So many people, websites and companies think of the editorial process as “making things readable” which is about as accurate as saying painting is slapping colored goo on fabric or that website creation is just about using blinky text and mouse trails on Geocities. 

Is part of my job making things readable? Absolutely. Is that the entirety of my job? Not at all. Just like teaching isn’t just assigning homework. Just like cooking isn’t only turning on the stove. There are so many parts, so many different aspects and talents at play, that to broad stroke the editor is to denigrate, ignore and belittle their abilities. 

Writers: Editors are not your enemy. They are not there to screw you over, ruin your pretty book or make your life difficult. They’re there to make sure your words say what you mean them to say, so that not only can anyone read them, but also so that your ideas are shareable with others. They’re the antennae that broadcast your signal, boosting it out beyond just whatever’s in your head. 

Publishers: Editors are not some necessary annoyance. They’re not just some expense and roadblock en route to awards submission or production, and they’re not just a sinkhole for monies raised on Kickstarter or out of pocket. Just like art and layout, a book lives and dies by the edits, since without the words put into shape, no amount of fancy pictures or pretty font can rescue an idea that doesn’t make sense. 

Layout People: Editors are not there to ruin your great InDesign ideas. There is no cabal that meets regularly to complicate your talents, editors instead HELP you but making sure the whole overall book comes together. We trust you to do the visual aspects, we want to make sure all the pieces tie together. When words marry well with visuals, everyone wins. 

Project Managers: Editors are not ‘that annoying email you have to send before your workday ends’. We’re the caretakers of the words after they leave the writer’s fingers, and the speed with which we can move a project along only makes your job easier. 

But, you say, what exactly do you do? You go further and say: But you’ve said you just open Word and track changes and delete things, how is it anything more than just making things readable?

Let’s suppose you have an idea for a game. Let’s suppose this game has to do with corn. Maybe it’s a game about farmers growing the most of it. Maybe you have a dice pool or dice gathering mechanic. Maybe you have a trick-taking card game. Maybe it’s a free-form LARP experience (I’d so call it, “Sweat of Your Brow“). How quickly and efficiently can you tell me about it? How fast can you hook me? How well are you going to engage me so that I pick up your game when it’s put next to other games that maybe I know more about? 

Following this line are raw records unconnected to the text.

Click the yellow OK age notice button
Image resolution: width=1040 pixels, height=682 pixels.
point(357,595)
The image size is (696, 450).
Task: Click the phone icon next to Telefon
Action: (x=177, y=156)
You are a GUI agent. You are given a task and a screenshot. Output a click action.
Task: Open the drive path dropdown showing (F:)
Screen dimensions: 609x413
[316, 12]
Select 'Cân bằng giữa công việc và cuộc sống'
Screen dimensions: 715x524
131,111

If I pick up your game and thumb through the pages, or read the back of the box, am I going to get the same sense of passion that you have when you talk about it at a booth? Or am I going to be excited as you were on those nights you had brainstorm after brainstorm to develop it? 

If you want me to be, get an editor. Get someone who will take your ideas, take your wild field of thoughts and prune them down. Get someone who will hone them to a sharpness that only increases your excitement. 

You can be as chaotic and unrestrained and unsure as you want. You can be scared and vague and wordy and stumbly and all ninety shades of confused about what the process from idea to item is. You can be barely scraping by or armed with a thick bank account. You can be a total novice or an experienced hand at this. 

But get an editor. 

And once you do, treat them well. I don’t mean treat them like they’re a fragile snowflake in a world of fire, I mean don’t overburden them. Trust them to do their job. Let them talk to your layout person. Let them talk to the writer. Let them apply their talents at word-craft, organization, and yes, readability, to make your creation the best it can be.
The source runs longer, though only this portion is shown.